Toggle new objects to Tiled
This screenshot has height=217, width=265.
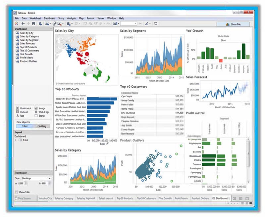coord(25,126)
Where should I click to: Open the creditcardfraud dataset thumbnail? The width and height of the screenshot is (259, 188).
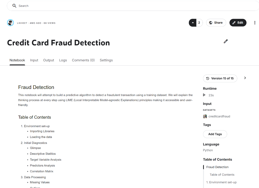[x=205, y=117]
* * * * *
(WHAT THE TASK REQUIRES): Type the listing out again word for word, passing over each picture.

(EXERCISE SOLUTION):
Toggle new objects to Tiled
This screenshot has height=217, width=265.
coord(25,126)
Where should I click to: Open the creditcardfraud dataset thumbnail? The width and height of the screenshot is (259, 188).
[x=205, y=117]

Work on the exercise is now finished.